Rabu, 10 Januari 2018

Ambisi Dan Nasionalisme Chaerul Saleh



Ambisi Dan Nasionalisme Chaerul Saleh

Panglima TNI-AD (kala itu) Jenderal Soeharto yang kemudian menjadi presiden kedua dalam ucapan belasungkawanya kepada keluarga Chaerul menyebutkan, ’’Yang dapat saya beri tahukan, Bung Chaerul tidak terlibat G 30 S/PKI.’’

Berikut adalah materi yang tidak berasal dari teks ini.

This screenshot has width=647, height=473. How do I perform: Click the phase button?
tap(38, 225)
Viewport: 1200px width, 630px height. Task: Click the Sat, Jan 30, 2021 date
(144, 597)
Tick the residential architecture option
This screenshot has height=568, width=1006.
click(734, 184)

Tanggal 10 Juli 1959, pasca Dekrit Presiden, Chairul Saleh menjadi menteri Perindustrian Dasar dan Pertambangan. Periode 1960-1965, Chairul Saleh diangkat sebagai Ketua MPRS, antara 1963-1965 Chairul ditunjuk sebagai Wakil Perdana Menteri III.
Ketika Chairul Saleh menjadi menteri pertambangan,  undang-undang nasionalisasi minyak perusahaan-perusahaan asing dan gagasan Wawasan Nusantara mulai dirumuskan dan menjadi kebijakan strategis pemerintahan Sukarno. UU Migas tinggal dilaksanakan. Wawasan Nusantara direalisasikan pada masa pemerintahan Suharto pada tahun 1982 dengan Menteri Luar Negerinya dipegang oleh Mochtar Kusumaatmaja.
Chaerul Saleh, Wakil Perdana Menteri III, menyatakan secara terbuka tentang ancaman terhadap kesatuan Republik Indonesia serta upaya pihak-pihak tertentu yang akan melakukan kudeta terhadap Presiden Soekarno. Presiden Soekarno mengundang pimpinan partai politik untuk bertemu di Istana Negara Bogor. Pertemuan digelar pada 12 Desember 1964. Bung Karno mengatakan bahwa ada ancaman terhadap persatuan dan kesatuan bangsa. “Saya mau disingkirkan, Republik mau dihancurkan,” kata Bung Karno. Bung Karno menguraikan pidatonya, tanpa memihak siapa pun. Soekarno mengatakan bahwa kita semua harus memperbaiki keadaan itu. Soekarno menyalahkan PKI dan juga menyalahkan Partai Murba serta mungkin kecewa dengan Partai Nasional Indonesia (PNI) pada waktu itu. Dalam forum itu terjadi perdebatan keras di antara pimpinan partai-partai politik, terutama antara PKI dan Partai Murba. Suasana pertemuan sangat panas, terjadi perbedaan tajam, dan bahkan nyaris pecah bentrok fisik nyaris terjadi antara Ketua Umum PKI, DN Aidit, dengan Chaerul Saleh. Pada akhir pertemuan dibentuk panitia untuk menyusun pernyataan bersama, yang kemudian dikenal dengan sebutan “Deklarasi Bogor”. Isi deklarasi ini antara lain ingin mempersatukan kembali seluruh potensi bangsa untuk menyukseskan Revolusi Indonesia, sebab hal itu menjadi lambang cita-cita seluruh bangsa Indonesia. Sejarah mencatat, yang terjadi kemudian adalah pengkhianatan terhadap isi dan semangat “Deklarasi Bogor”. Peristiwa Gerakan 30 September 1965 atau Gestapu pecah. Dan setelah itu, perpecahan bangsa tak terelakkan. Tindakan kekerasan yang dilakukan aparat militer, yang dibantu kaum sipil, menyebabkan ratusan ribu anak bangsa kehilangan nyawa dan jutaan lainnya menderita hanya karena stigma simpatisan PKI.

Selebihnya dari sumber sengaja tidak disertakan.